Retype the line containing "Select the large" and each later line through the end of the listing, exactly as written, with no other lines.

START Records shown

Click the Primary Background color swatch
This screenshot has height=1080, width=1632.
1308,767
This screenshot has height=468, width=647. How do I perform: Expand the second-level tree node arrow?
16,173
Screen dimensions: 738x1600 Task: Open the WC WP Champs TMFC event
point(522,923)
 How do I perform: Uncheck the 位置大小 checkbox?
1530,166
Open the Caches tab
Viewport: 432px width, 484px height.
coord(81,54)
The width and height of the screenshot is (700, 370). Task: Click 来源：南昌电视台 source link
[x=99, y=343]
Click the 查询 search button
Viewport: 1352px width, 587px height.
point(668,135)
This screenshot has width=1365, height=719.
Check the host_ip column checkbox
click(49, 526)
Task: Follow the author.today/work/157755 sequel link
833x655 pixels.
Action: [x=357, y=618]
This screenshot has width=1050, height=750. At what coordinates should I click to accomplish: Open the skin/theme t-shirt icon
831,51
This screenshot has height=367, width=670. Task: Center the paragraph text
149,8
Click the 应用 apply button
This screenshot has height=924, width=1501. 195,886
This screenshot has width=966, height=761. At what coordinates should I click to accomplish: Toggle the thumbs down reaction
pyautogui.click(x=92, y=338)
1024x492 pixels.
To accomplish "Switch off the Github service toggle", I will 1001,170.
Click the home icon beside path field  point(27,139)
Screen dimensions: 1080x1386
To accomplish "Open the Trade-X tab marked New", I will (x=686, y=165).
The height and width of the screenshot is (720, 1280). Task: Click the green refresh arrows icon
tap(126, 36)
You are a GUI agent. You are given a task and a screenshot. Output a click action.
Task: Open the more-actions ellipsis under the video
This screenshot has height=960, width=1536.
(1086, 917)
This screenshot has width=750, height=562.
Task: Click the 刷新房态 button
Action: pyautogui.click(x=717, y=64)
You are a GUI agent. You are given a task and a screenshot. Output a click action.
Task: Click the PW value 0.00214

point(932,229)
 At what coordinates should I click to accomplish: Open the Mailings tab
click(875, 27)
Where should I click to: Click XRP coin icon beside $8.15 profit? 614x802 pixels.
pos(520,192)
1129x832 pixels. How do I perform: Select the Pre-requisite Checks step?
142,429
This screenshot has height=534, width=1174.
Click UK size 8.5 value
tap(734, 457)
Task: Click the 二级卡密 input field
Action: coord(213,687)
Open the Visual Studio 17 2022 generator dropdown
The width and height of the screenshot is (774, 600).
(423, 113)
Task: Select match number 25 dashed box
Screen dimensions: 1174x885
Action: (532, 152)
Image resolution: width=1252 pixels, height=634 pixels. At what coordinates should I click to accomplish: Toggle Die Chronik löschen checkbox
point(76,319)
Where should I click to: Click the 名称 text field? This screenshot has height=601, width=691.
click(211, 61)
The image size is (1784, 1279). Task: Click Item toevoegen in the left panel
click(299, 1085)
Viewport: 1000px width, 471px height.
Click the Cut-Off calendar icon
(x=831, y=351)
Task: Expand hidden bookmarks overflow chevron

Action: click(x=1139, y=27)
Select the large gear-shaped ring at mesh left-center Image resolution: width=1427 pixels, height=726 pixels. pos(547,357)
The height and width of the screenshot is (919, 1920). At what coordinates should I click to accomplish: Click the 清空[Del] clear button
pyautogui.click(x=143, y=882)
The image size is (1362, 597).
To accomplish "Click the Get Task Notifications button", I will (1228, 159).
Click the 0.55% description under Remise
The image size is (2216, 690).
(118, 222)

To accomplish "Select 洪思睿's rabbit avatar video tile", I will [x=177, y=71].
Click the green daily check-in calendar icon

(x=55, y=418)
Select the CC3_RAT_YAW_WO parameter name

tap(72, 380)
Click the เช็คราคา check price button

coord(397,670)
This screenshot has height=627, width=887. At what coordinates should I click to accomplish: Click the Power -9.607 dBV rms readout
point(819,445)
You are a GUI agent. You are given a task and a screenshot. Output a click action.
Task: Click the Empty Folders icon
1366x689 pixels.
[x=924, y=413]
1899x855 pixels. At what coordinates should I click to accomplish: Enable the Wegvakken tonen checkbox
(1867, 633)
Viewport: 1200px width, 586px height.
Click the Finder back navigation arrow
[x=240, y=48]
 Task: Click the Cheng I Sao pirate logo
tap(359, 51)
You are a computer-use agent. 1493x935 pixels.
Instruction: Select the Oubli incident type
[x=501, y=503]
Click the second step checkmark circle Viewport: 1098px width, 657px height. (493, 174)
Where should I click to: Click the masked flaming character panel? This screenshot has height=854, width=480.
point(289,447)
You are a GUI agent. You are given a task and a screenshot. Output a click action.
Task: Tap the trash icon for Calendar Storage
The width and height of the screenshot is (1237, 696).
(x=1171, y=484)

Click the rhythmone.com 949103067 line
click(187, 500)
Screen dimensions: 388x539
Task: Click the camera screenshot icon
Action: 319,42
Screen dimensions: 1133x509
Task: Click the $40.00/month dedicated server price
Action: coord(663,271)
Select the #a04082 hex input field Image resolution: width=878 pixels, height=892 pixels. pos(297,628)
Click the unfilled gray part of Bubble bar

END Records shown

Result:
Select the large gear-shaped ring at mesh left-center Image resolution: width=1427 pixels, height=726 pixels. pos(547,357)
The height and width of the screenshot is (919, 1920). At what coordinates should I click to accomplish: Click the 清空[Del] clear button
pyautogui.click(x=143, y=882)
The image size is (1362, 597).
To accomplish "Click the Get Task Notifications button", I will (1228, 159).
Click the 0.55% description under Remise
The image size is (2216, 690).
(118, 222)

To accomplish "Select 洪思睿's rabbit avatar video tile", I will [x=177, y=71].
Click the green daily check-in calendar icon

(x=55, y=418)
Select the CC3_RAT_YAW_WO parameter name

tap(72, 380)
Click the เช็คราคา check price button

coord(397,670)
This screenshot has height=627, width=887. At what coordinates should I click to accomplish: Click the Power -9.607 dBV rms readout
point(819,445)
You are a GUI agent. You are given a task and a screenshot. Output a click action.
Task: Click the Empty Folders icon
1366x689 pixels.
[x=924, y=413]
1899x855 pixels. At what coordinates should I click to accomplish: Enable the Wegvakken tonen checkbox
(1867, 633)
Viewport: 1200px width, 586px height.
Click the Finder back navigation arrow
[x=240, y=48]
 Task: Click the Cheng I Sao pirate logo
tap(359, 51)
You are a computer-use agent. 1493x935 pixels.
Instruction: Select the Oubli incident type
[x=501, y=503]
Click the second step checkmark circle Viewport: 1098px width, 657px height. (493, 174)
Where should I click to: Click the masked flaming character panel? This screenshot has height=854, width=480.
point(289,447)
You are a GUI agent. You are given a task and a screenshot. Output a click action.
Task: Tap the trash icon for Calendar Storage
The width and height of the screenshot is (1237, 696).
(x=1171, y=484)

Click the rhythmone.com 949103067 line
click(187, 500)
Screen dimensions: 388x539
Task: Click the camera screenshot icon
Action: 319,42
Screen dimensions: 1133x509
Task: Click the $40.00/month dedicated server price
Action: coord(663,271)
Select the #a04082 hex input field Image resolution: width=878 pixels, height=892 pixels. pos(297,628)
Click the unfilled gray part of Bubble bar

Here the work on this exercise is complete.